Solved – Sample weights scaling in sklearn.svm.SVC

machine learningpythonscikit learnsvm

It seems that for sklearn.svm.SVC, different scaling of sample_weight makes the classifier behaves differently. Is it correct? If yes, how does the sample_weight work?

sample_weights = np.ones((X.shape[0])) / X.shape[0]

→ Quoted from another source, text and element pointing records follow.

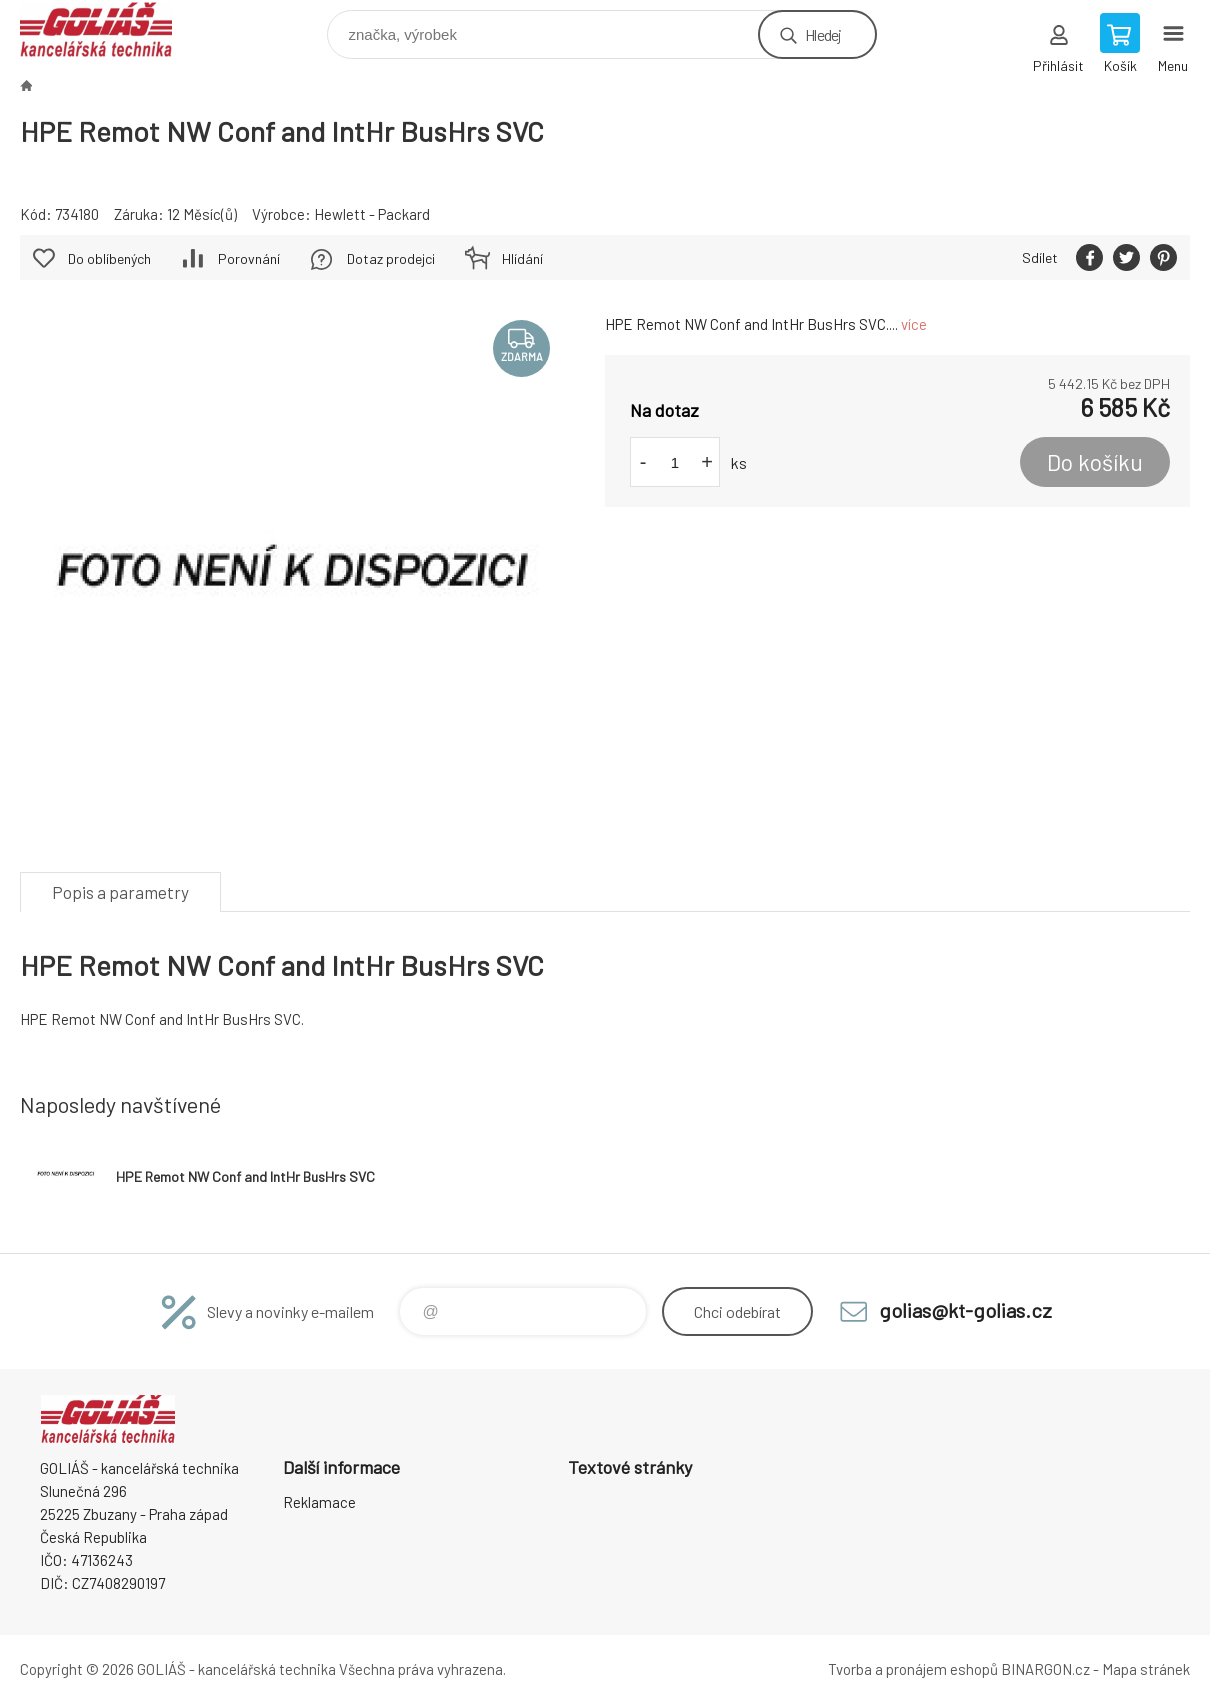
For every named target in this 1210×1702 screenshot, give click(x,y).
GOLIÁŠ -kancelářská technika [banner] (108, 29)
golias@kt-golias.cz (965, 1310)
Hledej (823, 34)
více (914, 324)
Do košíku (1095, 462)
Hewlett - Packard (372, 214)
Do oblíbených (109, 258)
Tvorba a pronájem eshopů (913, 1669)
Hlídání (522, 258)
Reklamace (319, 1502)
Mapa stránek (1146, 1669)
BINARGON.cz (1045, 1669)
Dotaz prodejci (391, 258)
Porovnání (249, 258)
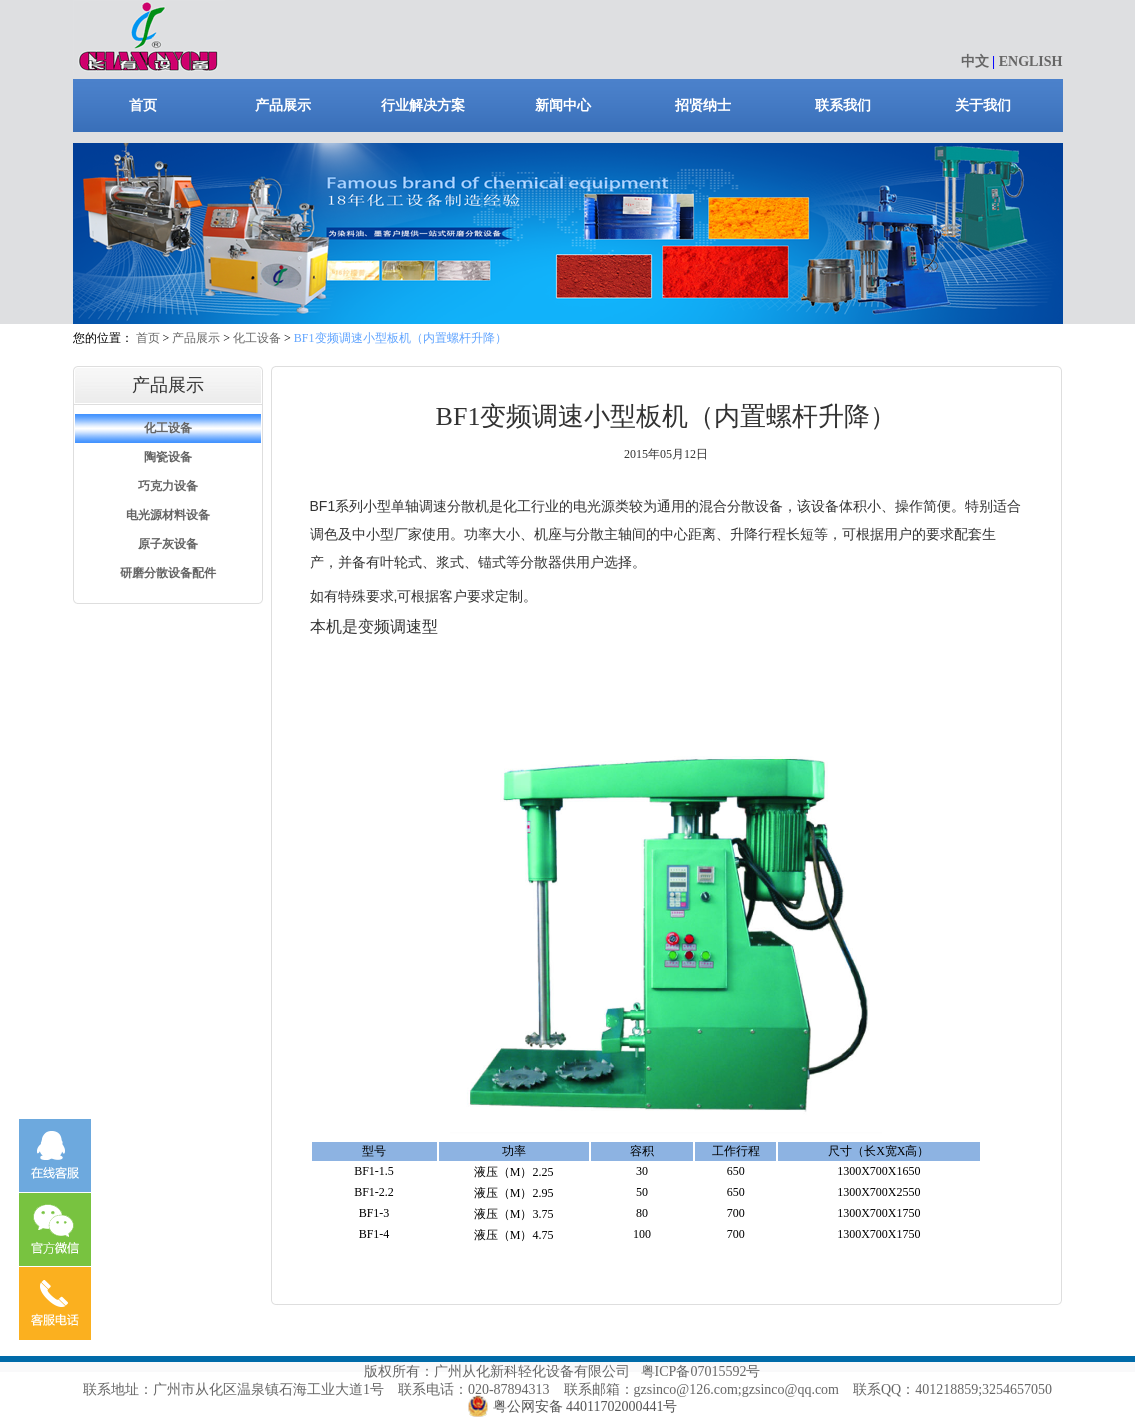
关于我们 (983, 105)
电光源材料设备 (168, 515)
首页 (143, 105)
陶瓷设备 (168, 457)
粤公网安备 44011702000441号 (585, 1406)
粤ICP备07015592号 (701, 1371)
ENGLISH (1031, 61)
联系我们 (843, 105)
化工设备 (257, 338)
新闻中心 (563, 105)
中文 (975, 61)
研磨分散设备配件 (168, 573)
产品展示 (283, 105)
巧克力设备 (168, 486)
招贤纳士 (703, 105)
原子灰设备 (168, 544)
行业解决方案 (423, 105)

from sklearn.svm import SVC

clf0 = SVC()
clf0.fit(X, y, sample_weights*10)
plt.subplot(121)
visualize_result(clf0, X, y)

clf1 = SVC()
clf1.fit(X, y, sample_weights*5)
plt.subplot(122)
visualize_result(clf1, X, y)

And the result is

enter image description here

Best Answer

In SVC optimization problem, C parameter changes to C[i], where i is index of sample. Each C[i] is C[i] = C * sample_weight[i]. AFAIK when you use sample_weights and class_weights simultaneously - C[i] = C * sample_weight[i] * class_weight[class[i]]

  1. Official documentation of scikit-learn unbalanced problems
  2. LibSVM manual Unbalanced Data and Solving the Two-variable Sub-problem page 26

Thus when you providing less sample_weights - you classifier becomes more regularized.